Chris Kresser: Great. Okay, so what about treatment considerations for hydrogen sulfide? You mentioned that with hydrogen, we now know it’s mostly E. coli and that’s leading to some drug discovery and ideas about other options aside from rifaximin that might be useful. Do we know anything about that with hydrogen sulfide? Does it require a different approach? Or are you just using rifaximin and the typical approach with hydrogen so far?

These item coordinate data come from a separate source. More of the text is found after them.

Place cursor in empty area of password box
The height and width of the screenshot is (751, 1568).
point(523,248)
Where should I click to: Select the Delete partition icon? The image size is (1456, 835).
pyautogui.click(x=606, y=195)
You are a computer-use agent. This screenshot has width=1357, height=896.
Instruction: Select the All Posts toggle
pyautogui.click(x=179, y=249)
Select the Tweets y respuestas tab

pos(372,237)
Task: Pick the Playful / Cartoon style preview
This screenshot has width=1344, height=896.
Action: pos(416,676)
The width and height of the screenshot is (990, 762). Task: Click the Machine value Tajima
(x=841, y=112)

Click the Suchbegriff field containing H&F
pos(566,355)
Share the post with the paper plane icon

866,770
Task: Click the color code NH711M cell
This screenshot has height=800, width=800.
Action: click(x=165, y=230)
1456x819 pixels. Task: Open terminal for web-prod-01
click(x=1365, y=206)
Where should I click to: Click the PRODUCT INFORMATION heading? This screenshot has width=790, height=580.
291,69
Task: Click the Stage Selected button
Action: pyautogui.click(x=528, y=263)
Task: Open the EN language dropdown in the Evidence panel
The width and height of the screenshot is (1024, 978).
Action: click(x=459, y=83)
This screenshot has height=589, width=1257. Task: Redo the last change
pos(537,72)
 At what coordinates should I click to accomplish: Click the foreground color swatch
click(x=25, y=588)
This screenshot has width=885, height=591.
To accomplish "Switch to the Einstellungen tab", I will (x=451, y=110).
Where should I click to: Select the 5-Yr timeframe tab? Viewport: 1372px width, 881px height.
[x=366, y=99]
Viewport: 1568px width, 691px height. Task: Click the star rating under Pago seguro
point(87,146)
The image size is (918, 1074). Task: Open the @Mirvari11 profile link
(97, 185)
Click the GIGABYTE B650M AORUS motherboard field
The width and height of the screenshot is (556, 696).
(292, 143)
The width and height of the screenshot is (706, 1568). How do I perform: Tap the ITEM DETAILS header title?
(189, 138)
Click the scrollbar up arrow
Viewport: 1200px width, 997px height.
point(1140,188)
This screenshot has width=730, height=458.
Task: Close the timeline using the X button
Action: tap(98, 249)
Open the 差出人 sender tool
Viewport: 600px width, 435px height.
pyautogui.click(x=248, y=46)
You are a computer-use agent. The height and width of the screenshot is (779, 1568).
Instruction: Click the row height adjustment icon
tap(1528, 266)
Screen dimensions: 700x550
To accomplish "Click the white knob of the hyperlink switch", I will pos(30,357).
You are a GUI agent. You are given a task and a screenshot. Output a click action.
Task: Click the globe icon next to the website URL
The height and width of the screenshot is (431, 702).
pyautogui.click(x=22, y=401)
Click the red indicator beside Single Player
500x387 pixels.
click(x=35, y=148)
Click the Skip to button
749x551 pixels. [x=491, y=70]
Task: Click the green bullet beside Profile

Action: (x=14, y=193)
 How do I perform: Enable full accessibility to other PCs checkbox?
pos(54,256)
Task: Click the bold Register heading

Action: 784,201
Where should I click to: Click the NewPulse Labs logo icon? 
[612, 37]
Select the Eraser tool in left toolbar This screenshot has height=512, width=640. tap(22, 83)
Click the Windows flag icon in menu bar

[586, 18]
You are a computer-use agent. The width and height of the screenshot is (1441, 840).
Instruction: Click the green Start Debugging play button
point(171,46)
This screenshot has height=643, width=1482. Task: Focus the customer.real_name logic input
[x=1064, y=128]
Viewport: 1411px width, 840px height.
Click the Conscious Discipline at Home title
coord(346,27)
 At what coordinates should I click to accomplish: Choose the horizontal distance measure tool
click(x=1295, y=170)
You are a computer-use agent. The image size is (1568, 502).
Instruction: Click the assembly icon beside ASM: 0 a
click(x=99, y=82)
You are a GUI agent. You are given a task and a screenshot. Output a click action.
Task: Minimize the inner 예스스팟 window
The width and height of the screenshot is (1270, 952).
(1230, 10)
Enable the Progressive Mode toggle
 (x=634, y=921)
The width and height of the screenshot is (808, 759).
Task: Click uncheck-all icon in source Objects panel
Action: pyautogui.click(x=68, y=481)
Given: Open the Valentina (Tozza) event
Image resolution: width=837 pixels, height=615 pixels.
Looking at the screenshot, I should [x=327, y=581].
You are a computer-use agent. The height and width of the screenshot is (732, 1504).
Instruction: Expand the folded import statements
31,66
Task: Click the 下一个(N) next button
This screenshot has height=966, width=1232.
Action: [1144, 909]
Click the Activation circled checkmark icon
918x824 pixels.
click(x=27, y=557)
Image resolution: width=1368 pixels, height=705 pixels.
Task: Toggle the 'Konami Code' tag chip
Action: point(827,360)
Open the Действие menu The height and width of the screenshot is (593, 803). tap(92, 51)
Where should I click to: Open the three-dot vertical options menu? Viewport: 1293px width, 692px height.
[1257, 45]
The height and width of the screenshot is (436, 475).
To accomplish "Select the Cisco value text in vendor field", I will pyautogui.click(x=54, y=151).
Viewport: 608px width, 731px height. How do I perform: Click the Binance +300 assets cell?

Mark Pimentel: So we don’t know exactly how to treat hydrogen sulfide yet. We know from the historical literature that hydrogen sulfide could reduce, for example, with bismuth. So there are people who are trying bismuth or other therapies with some success. But I can’t give you a conclusive answer on what’s the ideal treatment for hydrogen sulfide yet. We’re working on that. And hopefully, we’ll have some answers again in the coming weeks or months, because we’re avidly treating these patients and trying to see what works.

Diet Recommendations (And Problems with the Low-FODMAP Diet)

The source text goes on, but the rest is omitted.